El diputado del PDeCAT Jordi Xuclà

Un separatista es la única voz de España en la elección de jueces del Tribunal de Estrasburgo

PDeCAT
El diputado del PDeCAT Jordi Xuclà.

El diputado del PDeCAT Jordi Xuclà ha sido el único representante del Congreso y Senado en la reunión de la Asamblea Parlamentaria del Consejo de Europa, celebrada este viernes en París.

El encuentro tenía como orden del día el estudio para la elección de jueces del Tribunal Europeo de Derechos Humanos (TEDH), ya que este órgano es el encargado de examinar a los aspirantes al puesto.

Xuclá fue el único miembro de la delegación española que se desplazó a la capital francesa -en un viaje pagado por el Congreso- pese a que la integran un total de 25 miembros, entre diputados y senadores.

Se da además la circunstancia de que, el pasado mayo, la Comisión de Reglamento de esta Asamblea inhabilitó al diputado-junto al senador del PP, Pedro Agramunt- por infracción «grave»  por no respetar el código ético de observadores internacionales del organismo- y en concreto el principio de confidencialidad-en las elecciones de 2015 en Azerbaiyán. 

Inhabilitado por dos años

Por ese motivo, Xuclá se encuentra inhabilitado durante dos años para «ejercer mandatos de ponente o de observador de unas elecciones» de ser presidentes o vicepresidentes de una comisión o subcomisión o de postular a la presidencia de la Asamblea.
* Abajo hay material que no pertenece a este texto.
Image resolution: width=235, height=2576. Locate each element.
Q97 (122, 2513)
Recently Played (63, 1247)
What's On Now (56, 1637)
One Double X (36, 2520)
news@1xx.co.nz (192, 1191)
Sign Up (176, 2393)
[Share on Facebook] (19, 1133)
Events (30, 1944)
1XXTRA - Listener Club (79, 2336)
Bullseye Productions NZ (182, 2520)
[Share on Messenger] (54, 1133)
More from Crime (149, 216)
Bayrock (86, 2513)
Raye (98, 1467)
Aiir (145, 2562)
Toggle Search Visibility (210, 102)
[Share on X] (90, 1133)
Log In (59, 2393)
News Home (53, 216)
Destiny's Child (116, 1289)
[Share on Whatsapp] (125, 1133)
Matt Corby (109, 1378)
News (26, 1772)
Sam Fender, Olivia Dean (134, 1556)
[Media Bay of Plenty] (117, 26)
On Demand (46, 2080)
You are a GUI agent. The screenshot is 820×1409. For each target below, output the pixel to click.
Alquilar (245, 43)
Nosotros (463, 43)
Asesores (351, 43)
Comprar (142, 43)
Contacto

Sin embargo, sí conserva derechos como el de voto, a tomar la palabra o a presentar iniciativas, mociones y enmiendas.

Además, no podrá representar a la APCE o a sus comisiones durante eventos organizados por otros organismos ni enviar preguntas al Comité de Ministros, órgano ejecutivo del Consejo de Europa.

El Tribunal Europeo de Derechos Humanos es la instancia superior a la que, precisamente, los independentistas llevan sus reclamaciones contra el Estado español.

Contra el secesionismo

Hasta el momento, este tribunal ha avalado la acción de la Justicia contra el secesionismo, ratificando, por ejemplo, los requisitos que el Tribunal Constitucional fijó, en enero, para una eventual investidura como president de Carles Puigdemont. 

El tribunal respondió así, el pasado marzo, a dos solicitudes de ciudadanos catalanes en las que se solicitaba una suspensión cautelar de estos requisitos, estimando que esa medida solo se aplicaría «cuando hay riesgo de un daño irreparable», y por lo tanto se dictan únicamente «en situaciones limitadas». «Los casos más habituales son aquellos en que se teme que haya amenazas sobre la vida o malos tratos», subrayó el tribunal.

En su momento, la defensa del segundo candidato a la investidura Jordi Sànchez anunció también que iba a acudir al TEDH para poder ser elegido en el Parlament después de que el Tribunal Supremo rechazara darle un permiso para salir de la cárcel.

Ante este escenario, el presidente del Parlament, Roger Torrent, suspendió el pleno de investidura hasta obtener el pronunciamiento del TEDH, pero la defensa de Sánchez cambió de estrategia y optó por recurrir primero ante el Supremo.

Los independentistas ven, sin embargo, en este órgano superior de la Justicia europea una forma de internacionalizar sus reivindicaciones y ataques contra España.

En marzo, por ejemplo, el Tribunal falló contra España en el caso de la quema de imágenes del Rey, al considerar que la pena de cárcel impuesta a dos personas que lo hicieron en 2007 supone una «injerencia» desproporcionada.

Puigdemont aplaudió esa sentencia y consideró que la vía internacional era la «más efectiva» para «hacer caer el régimen instalado en España».